И он повернулся лицом к морю. Тотчас метрах в пяти от него вынырнула его голова, будто сделанная из стекла. Она стала приподниматься, показались плечи, грудь. Лад, стоя лицом к лицу сам с собой, помахал двойнику рукой. Спустя секунду тот ответил тем же. Лад состроил гримасу — стеклянный двойник тоже скорчил рожу, но не такую, как у Лада.
— Скажи что-нибудь, — крикнул Лад.
— Буль-буль, — ответил двойник.
— Ах, вот ведь незадача, ну, ничего сейчас поправим, — и Лад развел руки в стороны ладонями вперед. Двойник стал непрозрачным, его кожа и волосы приобрели натуральный цвет.
— О-го-го! — воскликнул Лад.
— Ха-ха-ха! — залилось смехом его отражение.
— Теперь пробуй ты, — обратились они оба ко мне.
В задних карманах джинсов стало горячо, я сунул туда руки и ощутил, как сильно нагрелись оба камушка.
— Нечестно! — заявили оба Лада. — С фаритонами каждый может!
— Я разок с ними, а потом попробую без, — брякнул я, не зная, что делать дальше.

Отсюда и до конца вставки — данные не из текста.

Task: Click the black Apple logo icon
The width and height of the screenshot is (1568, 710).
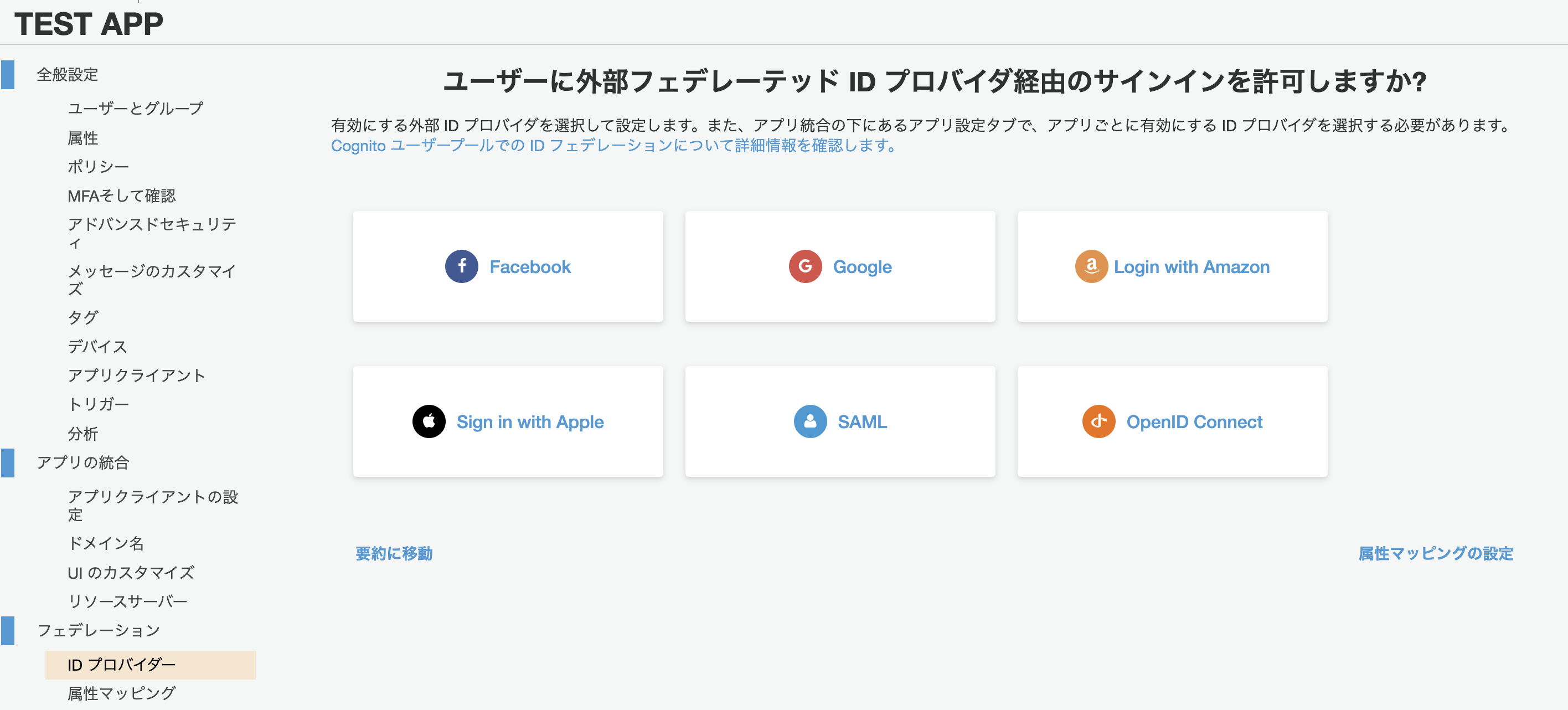Action: coord(429,421)
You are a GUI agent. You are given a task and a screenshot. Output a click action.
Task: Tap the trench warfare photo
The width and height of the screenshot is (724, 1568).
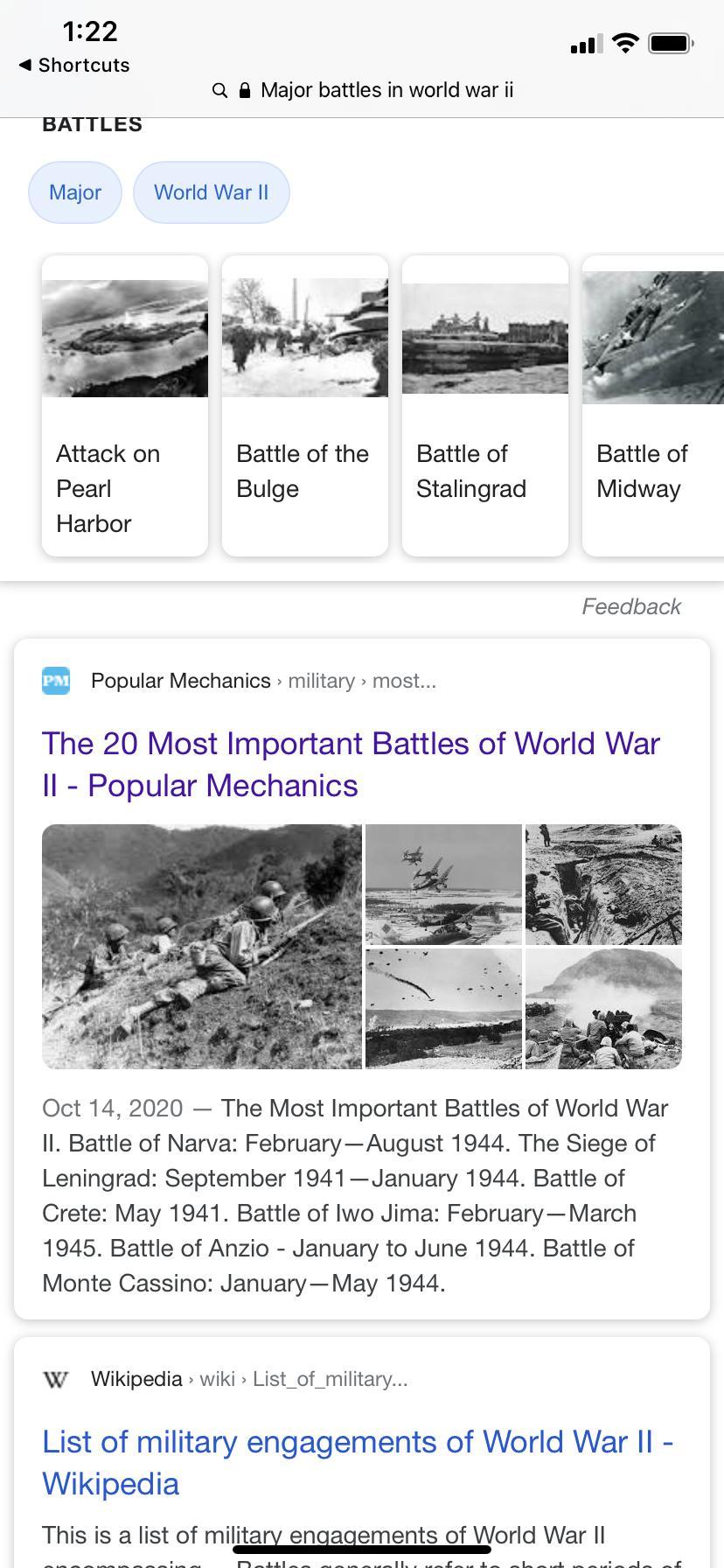(603, 884)
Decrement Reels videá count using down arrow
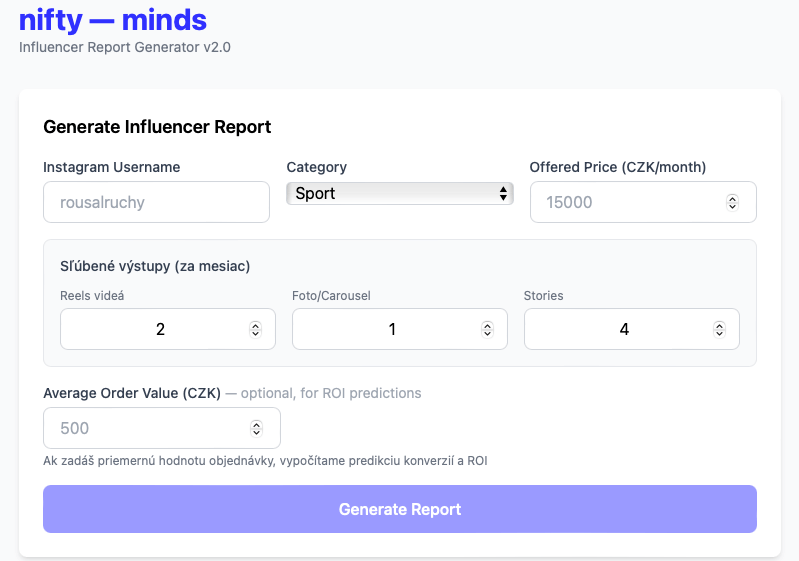 pyautogui.click(x=255, y=334)
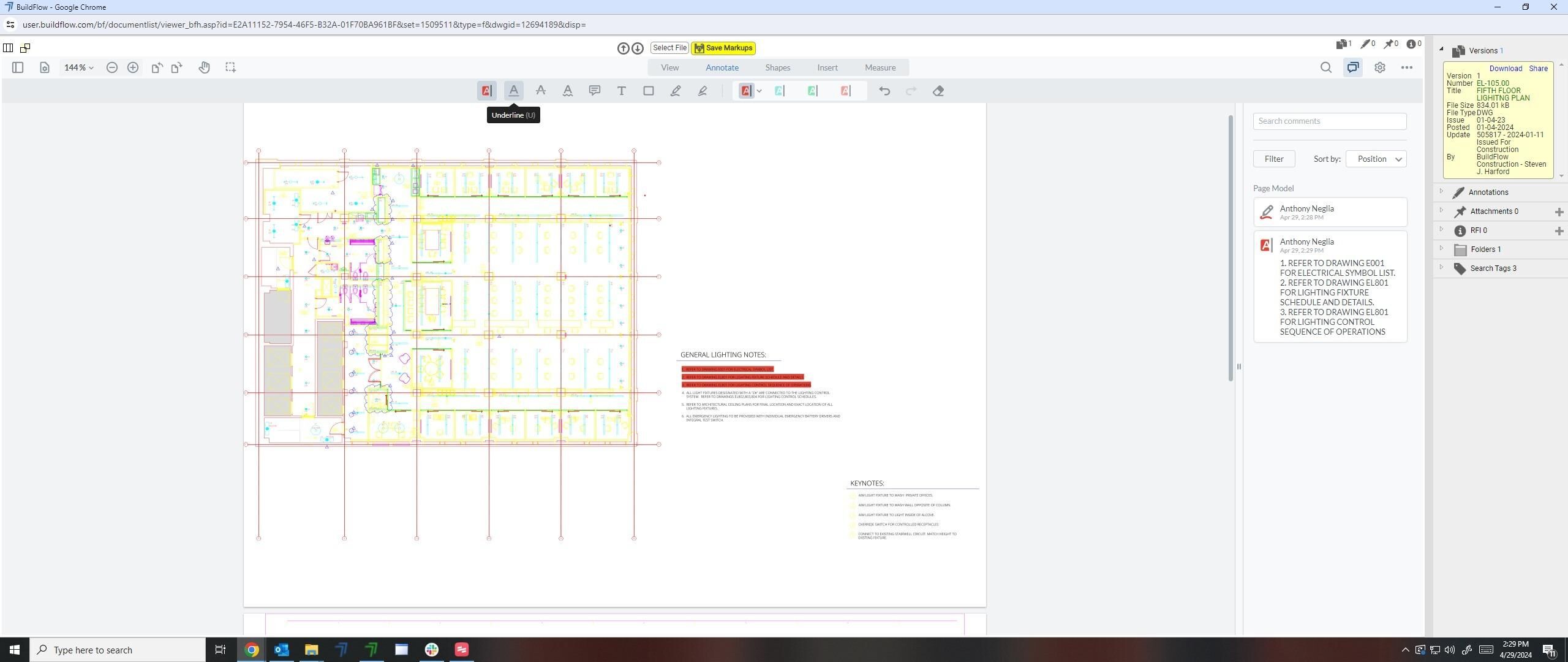1568x662 pixels.
Task: Open the document search magnifier
Action: (1325, 67)
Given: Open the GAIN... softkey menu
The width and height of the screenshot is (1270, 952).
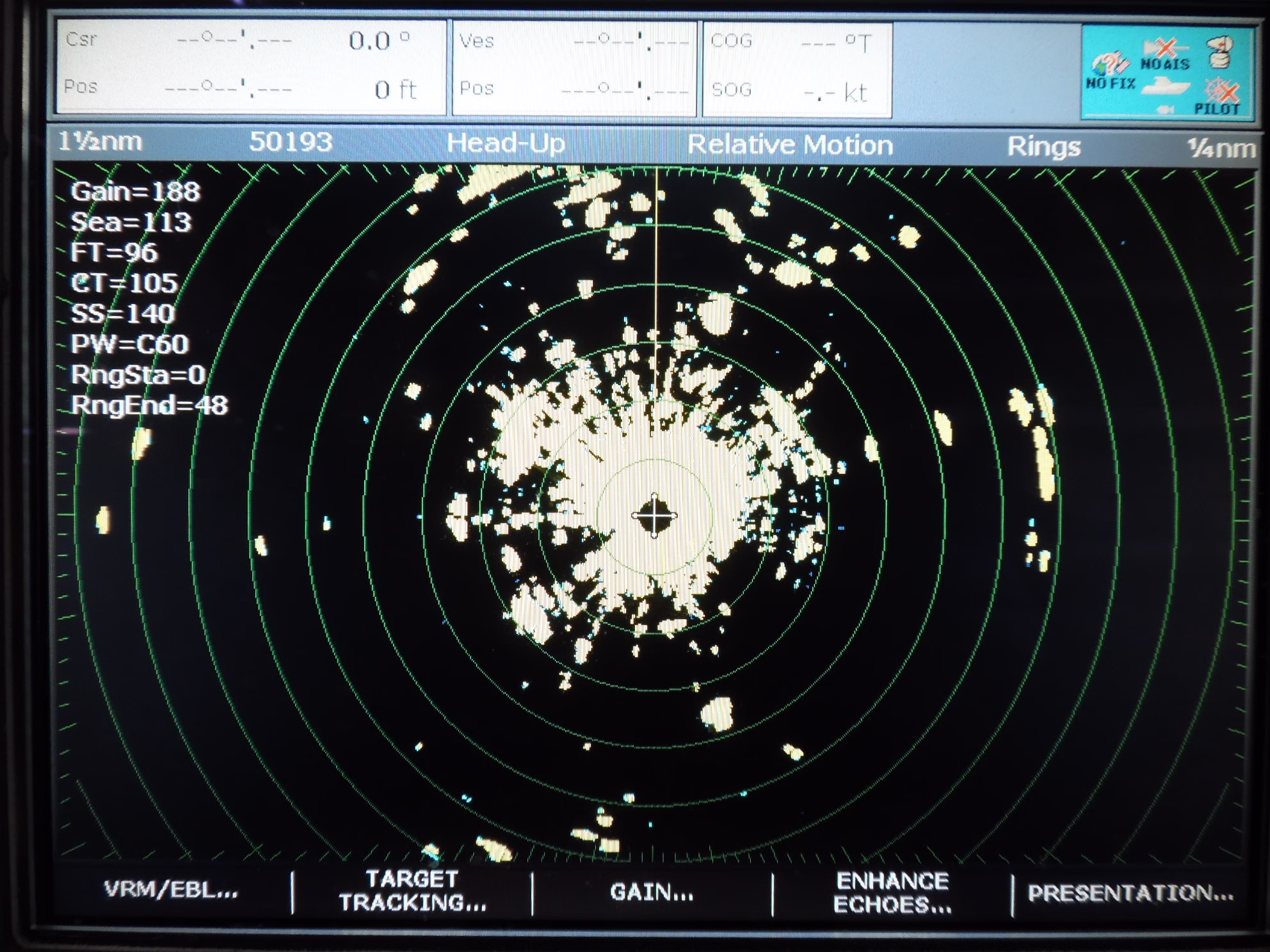Looking at the screenshot, I should click(652, 892).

— Посмотри вверх, — тихо шепнул на ухо Арфин.
Я задрал голову, но ничего особенного не увидел: все звезды были на месте.
— Не так, — шепнул в другое ухо Архиз, — смотри сквозь собственную макушку!
Я хотел спросить у него, как это: смотреть сквозь собственную макушку, но тут же понял, как это делается, и увидел в полуметре над собственной головой самого себя, будто отраженного в громадном зеркале. Мое отражение было прозрачным и невесомым, но каким-то странным образом я ощущал и его самого, и окружающий мир через его органы чувств. У меня закружилась голова, и я, оглушенный и мгновенно потерявший всякий интерес к происходящему, рухнул в набегающую волну.